▶ **Given text**:
####################

Eric. The Pentz info is the best you can get. I have built two cyclones for our seniors WW shop. One of his design & one from Wood magazine. The Wood job is not as good but is better for low ceiling situations. You can modify the Pentz design. I built a drop box for both & we haven't had to empty the bags at all after 1 1/2 years!! With 6" pipe (use metal not plastic) I increased the cyclone outlet to 8" (Wood)( 2HP unit) & 10" (pentz)( 3HP unit) This lowers the outlet velocity & leaves the fines behind better. Hope this helps. Ron.


----------



## beech1948

There are always alternates.

I have seen, but not built, a Thien Separator into a conventional two bag dust sucker just like your diagram but it does not use the cyclone funnel. Quite a cheap approach as well.

Have a look at Phil Thiens web site.

regards
Alan


----------



## Leo

I have just made one of these cyclones, it works great, but my bin implodes, I was surprised by how much suction is in the bin itself :? . I am only using a normal vac. 1800 watts and 40 mm. pipes.....it's only for dust, not shavings. Is this usual?, thus getting a stronger bin will solve the problem ?? Or does it mean that my pipes are blocked in some way ??.

Any advice would be good, thanks. ( ps. new, larger pipes, good shop vac. etc. are out of my budget  ).....A bin maybe..??.


----------



## Bongodrummer

Leo, I have a similar setup. The static pressure of little shop vacs is quite surprising. It is a lot higher than your average dust collector. So if there is a restriction of airflow at the hose (and there will inevitably be at some points when you connect it up to power tools) you need your collection barrel to be strong enough not to crumple in on itself. 
I had to make reinforcements for mine :wink: 

Agreed about The Pentz info being the best - that site is awesome if you have the time to sift through. But I don't think he considers a cyclone after the blower as Eric is proposing. I don't know if having the air pushed through, rather than sucked through would make any difference to the airflow dynamics?

####################

▶ **Given entries**:
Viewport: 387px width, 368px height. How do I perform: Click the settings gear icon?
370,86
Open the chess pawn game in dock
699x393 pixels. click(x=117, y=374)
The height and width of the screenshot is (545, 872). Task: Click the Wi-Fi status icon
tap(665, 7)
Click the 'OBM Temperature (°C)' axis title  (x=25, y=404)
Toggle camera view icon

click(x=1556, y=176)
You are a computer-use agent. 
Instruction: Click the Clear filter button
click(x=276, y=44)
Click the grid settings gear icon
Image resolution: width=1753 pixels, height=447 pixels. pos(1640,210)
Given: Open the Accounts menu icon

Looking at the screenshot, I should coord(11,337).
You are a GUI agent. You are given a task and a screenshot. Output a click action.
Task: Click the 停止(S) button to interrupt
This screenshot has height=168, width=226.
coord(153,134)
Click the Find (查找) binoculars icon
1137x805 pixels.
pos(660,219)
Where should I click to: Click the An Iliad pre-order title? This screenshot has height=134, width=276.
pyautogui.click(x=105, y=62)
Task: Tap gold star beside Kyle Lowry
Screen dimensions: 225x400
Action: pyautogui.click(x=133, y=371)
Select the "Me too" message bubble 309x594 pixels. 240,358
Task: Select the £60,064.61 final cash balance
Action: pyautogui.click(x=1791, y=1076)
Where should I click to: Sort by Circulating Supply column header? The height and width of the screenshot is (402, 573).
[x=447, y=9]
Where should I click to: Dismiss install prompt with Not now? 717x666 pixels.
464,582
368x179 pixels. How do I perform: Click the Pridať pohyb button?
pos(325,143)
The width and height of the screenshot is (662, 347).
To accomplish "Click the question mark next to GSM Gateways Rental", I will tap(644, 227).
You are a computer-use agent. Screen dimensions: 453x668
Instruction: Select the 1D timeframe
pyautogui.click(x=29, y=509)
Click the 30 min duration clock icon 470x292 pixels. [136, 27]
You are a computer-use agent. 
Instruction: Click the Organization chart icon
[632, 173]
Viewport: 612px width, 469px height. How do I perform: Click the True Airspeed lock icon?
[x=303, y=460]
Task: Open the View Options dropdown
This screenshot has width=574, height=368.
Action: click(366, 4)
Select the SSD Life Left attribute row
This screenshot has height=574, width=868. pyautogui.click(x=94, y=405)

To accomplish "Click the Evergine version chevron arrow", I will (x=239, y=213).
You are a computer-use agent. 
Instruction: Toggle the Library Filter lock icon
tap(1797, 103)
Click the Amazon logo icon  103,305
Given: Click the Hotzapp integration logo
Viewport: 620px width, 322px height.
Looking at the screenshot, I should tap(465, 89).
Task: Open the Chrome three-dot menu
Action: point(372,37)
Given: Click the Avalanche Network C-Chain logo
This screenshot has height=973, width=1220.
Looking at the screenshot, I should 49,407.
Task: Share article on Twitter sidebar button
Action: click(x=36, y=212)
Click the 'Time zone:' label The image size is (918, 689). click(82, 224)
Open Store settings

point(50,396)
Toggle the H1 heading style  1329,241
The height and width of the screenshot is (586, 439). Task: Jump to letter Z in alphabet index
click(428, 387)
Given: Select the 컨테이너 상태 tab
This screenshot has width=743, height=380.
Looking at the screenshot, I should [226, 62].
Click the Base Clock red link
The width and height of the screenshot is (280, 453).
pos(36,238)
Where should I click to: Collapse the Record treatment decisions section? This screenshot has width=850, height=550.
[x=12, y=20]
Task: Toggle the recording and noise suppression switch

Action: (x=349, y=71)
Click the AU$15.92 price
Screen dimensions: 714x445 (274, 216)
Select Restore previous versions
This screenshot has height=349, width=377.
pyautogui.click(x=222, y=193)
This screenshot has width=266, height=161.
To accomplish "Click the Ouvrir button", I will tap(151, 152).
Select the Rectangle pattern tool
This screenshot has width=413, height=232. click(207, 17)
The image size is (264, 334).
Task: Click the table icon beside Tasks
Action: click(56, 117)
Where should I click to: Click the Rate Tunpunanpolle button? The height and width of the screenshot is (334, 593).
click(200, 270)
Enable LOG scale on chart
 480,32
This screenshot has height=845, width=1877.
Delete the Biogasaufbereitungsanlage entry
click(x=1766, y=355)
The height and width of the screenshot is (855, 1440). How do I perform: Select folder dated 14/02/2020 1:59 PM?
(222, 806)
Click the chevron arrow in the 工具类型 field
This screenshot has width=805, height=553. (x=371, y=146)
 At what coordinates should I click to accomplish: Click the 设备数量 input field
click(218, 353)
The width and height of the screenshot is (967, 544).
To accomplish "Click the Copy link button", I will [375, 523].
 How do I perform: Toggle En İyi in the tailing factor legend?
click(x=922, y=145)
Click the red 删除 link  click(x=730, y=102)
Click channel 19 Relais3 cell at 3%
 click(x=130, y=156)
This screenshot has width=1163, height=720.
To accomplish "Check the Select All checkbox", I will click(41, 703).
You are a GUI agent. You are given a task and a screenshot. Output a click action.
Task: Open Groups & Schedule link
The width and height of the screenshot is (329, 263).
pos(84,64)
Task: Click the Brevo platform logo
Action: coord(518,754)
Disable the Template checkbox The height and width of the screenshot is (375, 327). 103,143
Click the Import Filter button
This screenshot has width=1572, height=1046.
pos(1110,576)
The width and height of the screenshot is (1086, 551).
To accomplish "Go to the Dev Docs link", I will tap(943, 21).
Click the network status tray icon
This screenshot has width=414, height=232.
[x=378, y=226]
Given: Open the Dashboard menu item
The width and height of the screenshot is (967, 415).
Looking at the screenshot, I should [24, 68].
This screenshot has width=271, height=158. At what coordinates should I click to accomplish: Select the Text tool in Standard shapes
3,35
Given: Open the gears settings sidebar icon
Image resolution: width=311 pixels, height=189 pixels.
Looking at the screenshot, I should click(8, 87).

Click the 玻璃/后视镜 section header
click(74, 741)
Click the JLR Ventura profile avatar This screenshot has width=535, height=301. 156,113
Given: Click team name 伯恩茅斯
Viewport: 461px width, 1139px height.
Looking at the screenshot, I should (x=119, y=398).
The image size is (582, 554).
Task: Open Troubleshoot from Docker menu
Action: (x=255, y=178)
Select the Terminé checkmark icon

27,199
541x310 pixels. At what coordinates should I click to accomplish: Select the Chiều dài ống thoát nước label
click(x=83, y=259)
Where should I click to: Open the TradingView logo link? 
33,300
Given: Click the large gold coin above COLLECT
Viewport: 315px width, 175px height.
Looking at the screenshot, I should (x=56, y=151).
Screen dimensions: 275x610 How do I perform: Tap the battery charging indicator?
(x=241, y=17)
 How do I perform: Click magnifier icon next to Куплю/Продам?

####################

▶ **Tasks**:
1 > In the cyclone dust collector thread, what vacuum wattage and pipe size does Leo report using?
2 > Carry on the cyclone dust collector thread, picking up right after its final sentence.

▶ **Task results**:
1 > An 1800-watt vacuum with 40 mm pipes.

2 >
Interestingly I got an e-mail from Axminster just the other day, with a new Jet DC that seems to be along similar lines (cyclone is after the blower). The marketing description is predictably useless though, with arrows pointing all over the place and not explaining how it works at all - other than it relying on the word 'cyclone' to sell it. All 'cyclones' are most definitely not equal...


----------



## Leo

Thanks Bongo, 

I have since found, after buying another bin of course  , that I did have an obstruction in the pipes :mrgreen: , but it forced me to buy a better bin anyway, it works like a dream now. need to adjust it a little, as it does let through a little of the dust, but that's a minor defect.

Leo


----------



## Eric The Viking

I've got a funny feeling, yet to be tested, that the pull-or-push thing is arbitrary. After all, the air moves from high pressure to lower pressure, and as long as that difference is created, why should it matter very much where in the system the fan goes? 

The big advantage, if 'fan first' works, is that I don't need a big solid can, as the bag can't collapse (although it might burst!). Severe lack of round tuits at the moment, but I'll get back to it eventually...


----------



## Leo

I am no engineer by any stretch of the imagination :!: , but how can the push method work at all ?? as the suction through the tub is before my hoover, thus stopping stuff getting to my hoover. Wouldn't the fan being first, just make all the debris hit the fan, prior to it being seperated ???  or are the fan fins outside of the tubing carrying the air and rubbish stuff.

I did say that I ain't an Engineer :!: !!!! just curious really :mrgreen:


----------



## Eric The Viking

Leo":213iaorc said:


> Wouldn't the fan being first, just make all the debris hit the fan, prior to it being seperated ???  or are the fan fins outside of the tubing carrying the air and rubbish stuff.



Yes you're right, and no, they're in the debris path. That's how the majority of small workshop extractors work. 

Mine is a Delta and has metal blades with a 4" inlet and a 2HP motor (IIRC). All the chippings pass through it.

Regards,

E.


----------



## Joiner Jim

Hi
I am thinking of doing the same but I have a home-made extractor powered by an 3phase 380mm diameter in-line fan, the type used for spray booths. The reason I am writing is that I think that you have to have a sealed debris tank ie solid, not plastic extractor bags which may float up the cyclone extract before any waste is in to hold them down.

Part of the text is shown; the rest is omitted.